Australian Q3 Wage Price Index +1.3% q/q (vs. expected +1.3%)
A slight beat for the y/y result while the q/q is in line. At +1.3% the q/q is the strongest quarterly growth rate in this data series’ 26-year history
- private sector wages +1.4% q/q
- public sector +0.9%
The Reserve Bank of Australia (RBA) anticipated that aggregate wage growth would continue to pick up over the course of 2023. The growth in the WPI was forecasted to peak at around 4.25% towards the end of this year. Further ahead the Bank expects that as economic growth slows, labour market conditions are expected to ease slightly, potentially leading to a modest slowdown in wage growth.
New Zealand data: Card retail sales -0.7% m/m in October (prior -0.8%)
- New Zealand households bitten by interest rate hikes – the impact persists.
Card retail sales -0.7% m/m in October
- prior -0.8%
- Card retail sales -2.0% y/y
- prior +1.6%
REINZ New Zealand house sales +8.0% vs +5.1% prior
- New Zealand house price data
New Zealand housing activity has picked up.
Japanese Economy Minister warns of global slowdown impact on Q3 GDP
- Japanese Economy Minister highlights the risk of the Chinese economic outlook.
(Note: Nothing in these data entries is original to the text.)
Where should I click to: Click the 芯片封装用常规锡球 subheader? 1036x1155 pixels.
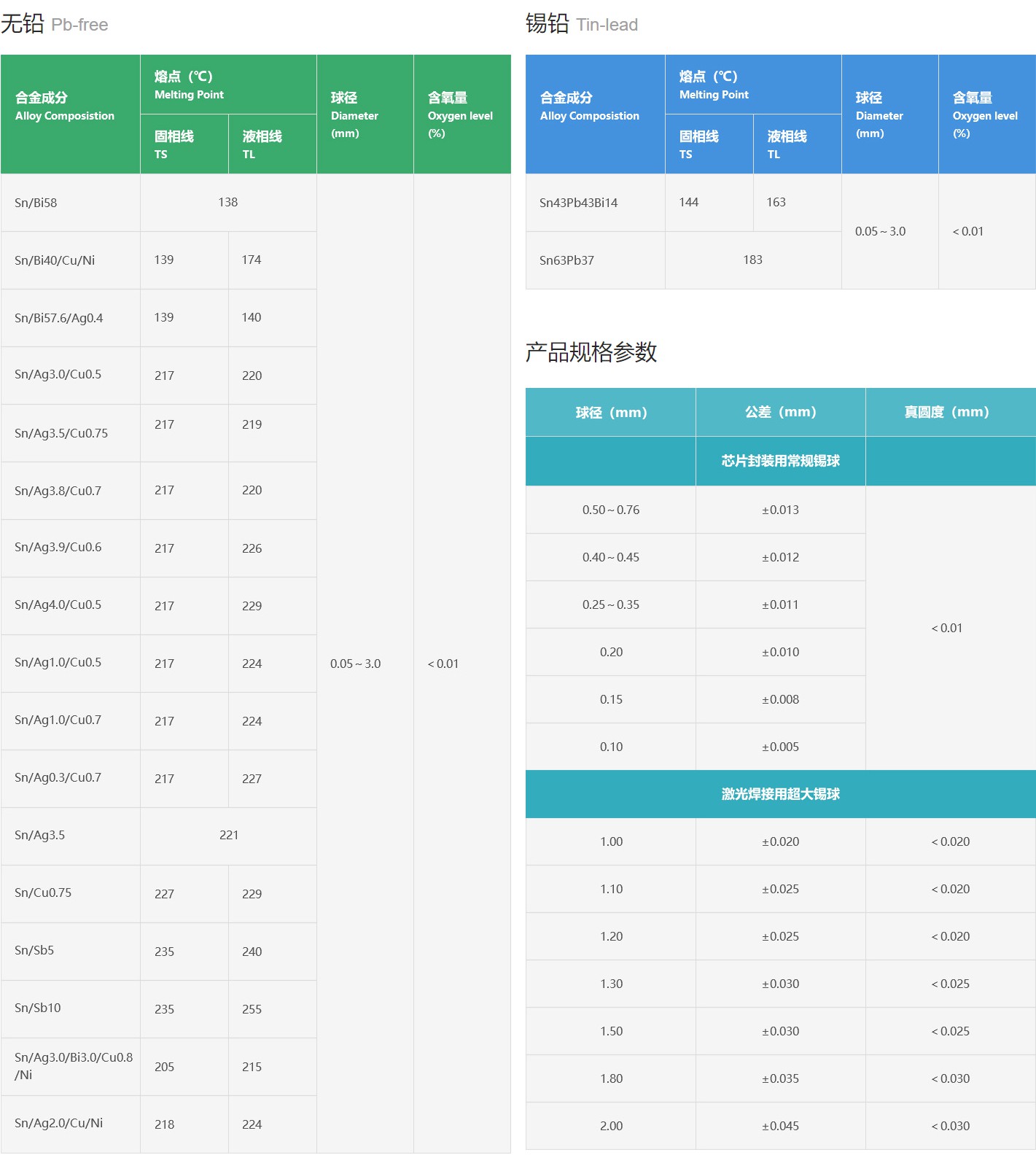pyautogui.click(x=780, y=461)
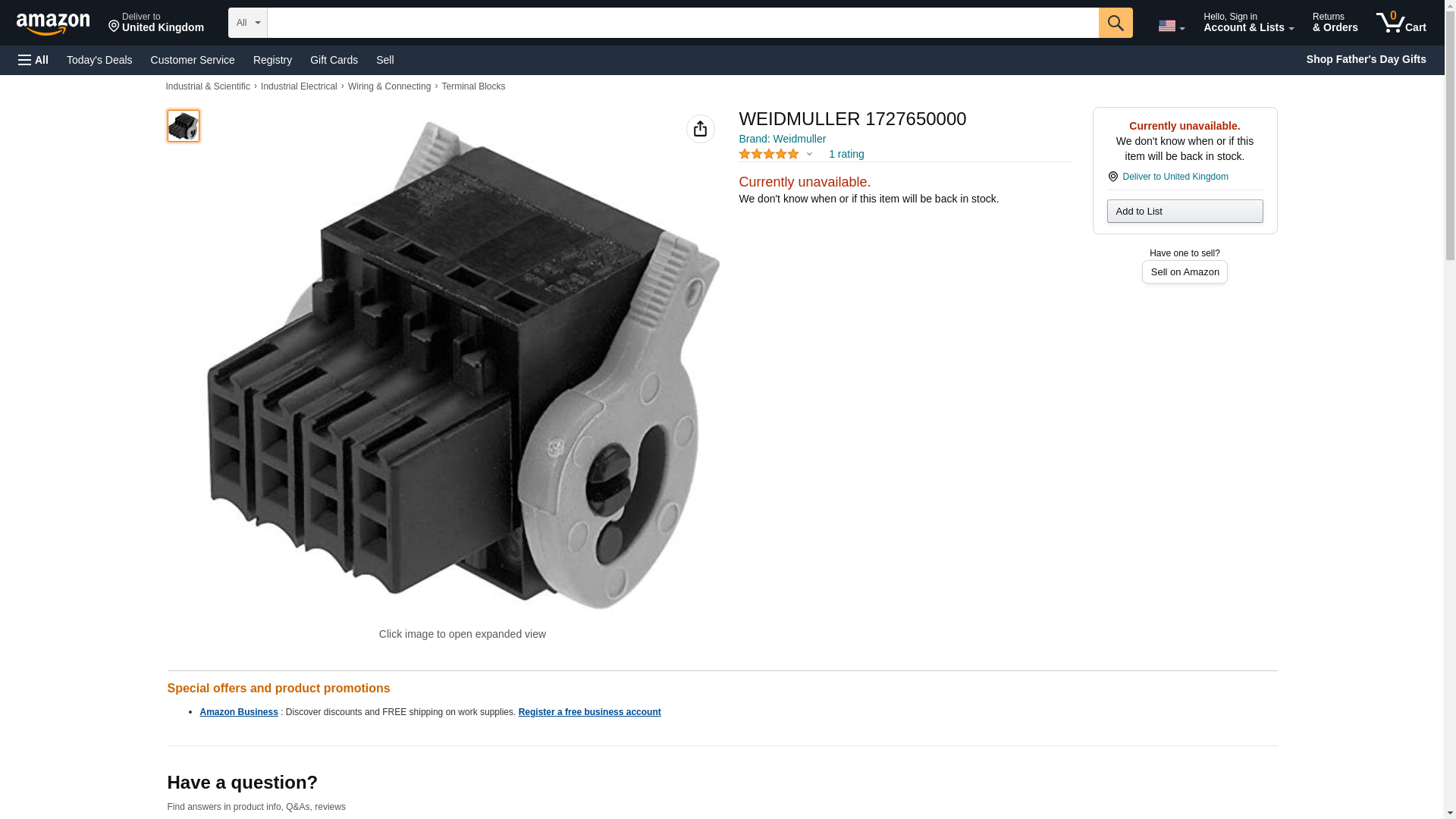Open Today's Deals menu item
This screenshot has height=819, width=1456.
click(x=99, y=60)
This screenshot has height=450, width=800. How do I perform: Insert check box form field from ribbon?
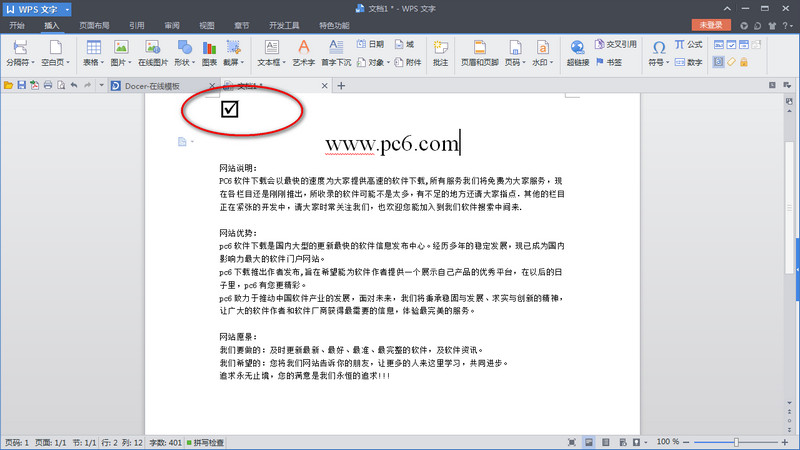pos(731,45)
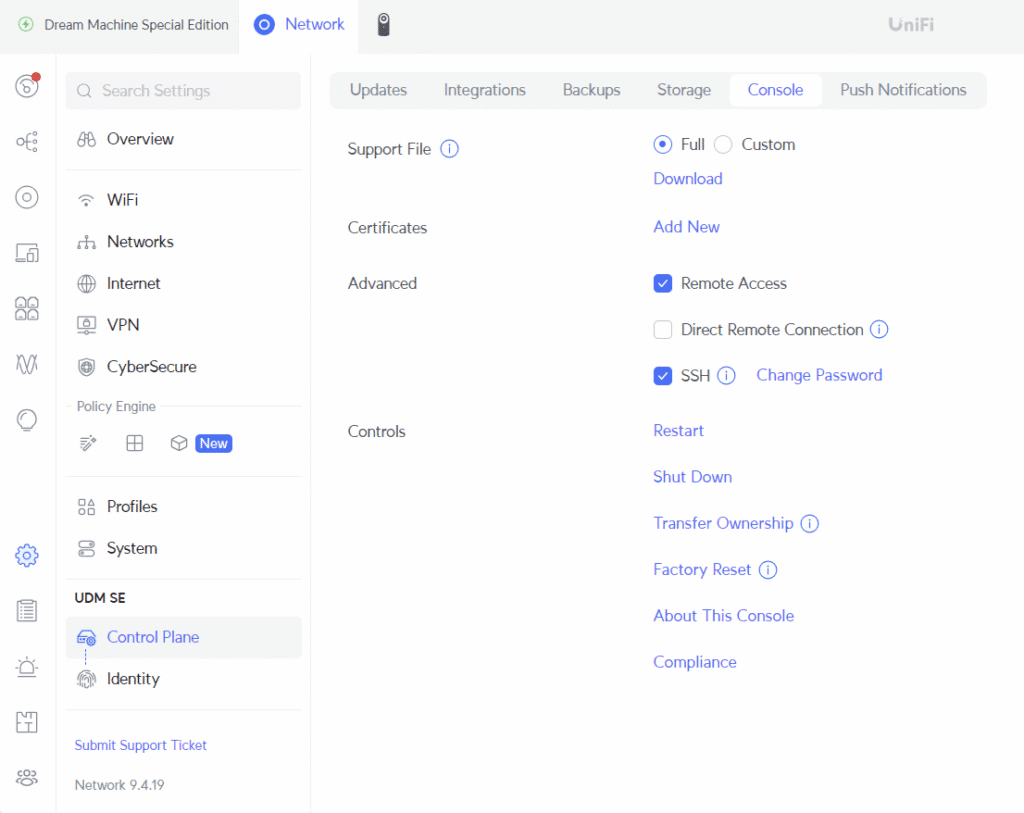1024x813 pixels.
Task: Open the Push Notifications tab
Action: (x=903, y=90)
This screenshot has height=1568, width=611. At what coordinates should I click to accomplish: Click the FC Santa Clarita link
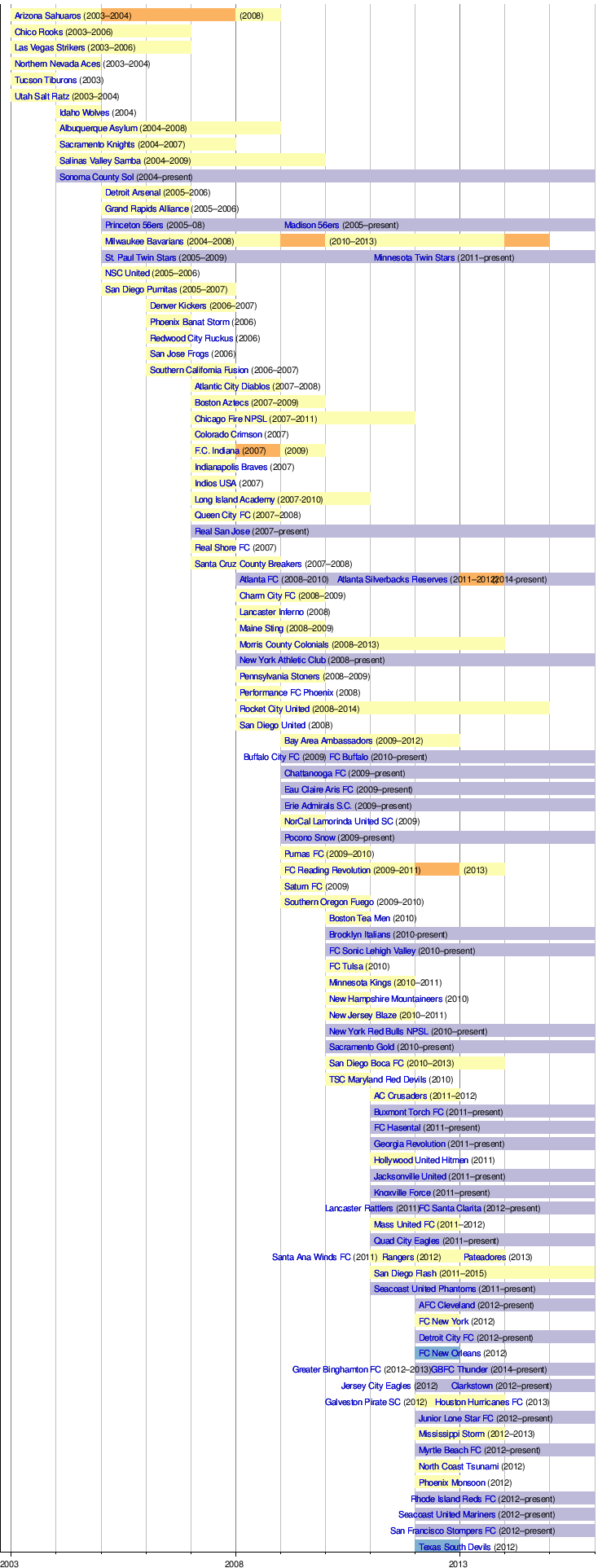pos(450,1208)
Japanese Economy Minister statement on the Q3 GDP release earlier:
- Risk of global slowdown pushing down Japan’s economy warrantsattention
- Domestic demand including consumption, capex lacked strength in q3
- Private consumption turned out flat due to effect of price hikes
- Capex weighed by rises in materials prices and declining machinery and construction investments
- Service consumption such as eating out remained in recovery
Japan preliminary Q3 GDP -0.5% q/q (expected -0.1%)
- Japan’s Q3 Deflator (an indicator of inflation) surges to 5.1% y/y
Japanese economic growth in the third quarter slowed significantly from the second.
The annualised GDP falls worse-than-expected 2.1%
- falling for the first time in three quarters
Private consumption, which makes up more than half of the economy, was flat q/q
- capex -0.6% q/q
- exports +0.5% q/q
- domestic demand contribution to GDP fell by 0.4 points
The Bank of Japan has trimmed the amount of its regular bond buying
Bank of Japan cuts the amount of 5 – 10 year Japanese Government Bonds (JGBs) to 575 bn yen from previously 675bn
- 1 – 3 year JGBs to 375bn yen from 425bn
Japan visitors in October exceed pre-Covid levels
- Tourism in Japan is back to normal
That’s good news for the Japanese economy but a lot of it is also helped by a much weaker currency, which makes Japan a more attractive tourist destination these days. The number of visitors in October reached 2.52 million, marking a full recovery for the first time since the Covid pandemic.
Cryptocurrency News
Bitcoin Charges Toward Annual Peaks, Unleashing over 5% Surge in Spectacular Rally
- Bitcoin erases two days of losses
Bitcoin fell yesterday in a move that was strangely at-odds with the raging rallies in risk assets elsewhere. Some of the selling was because of confusion and bad reports about ETF filings.
In any case, BTC found support ahead of the early-November lows and has since shot higher, gaining more than 5% today. It’s again within striking distance of the highs for the year and it will certainly get there if today is the day we finally get the ETF approval.
Sandbox whales to halt after $5 million accumulation as SAND price jumps almost 4.5% in 24 hours
- SAND price failed to breach the $0.441 resistance, causing the decline over the last 48 hours that has recovered on Wednesday.
- Whale addresses have accrued nearly 11.4 million SAND in the past two weeks but could pause this streak for a while.
- The 7-day MVRV ratio shows that SAND investors could resort to HODLing for now, given that the altcoin failed to reach the opportunity zone.
SAND price noted recovery in the past 24 hours, but one of the biggest catalysts of the altcoin might not be present in the next leg of the rally. This is because Sandbox did not give its investors much room to accumulate before resuming its run, as evidenced by the on-chain indicators.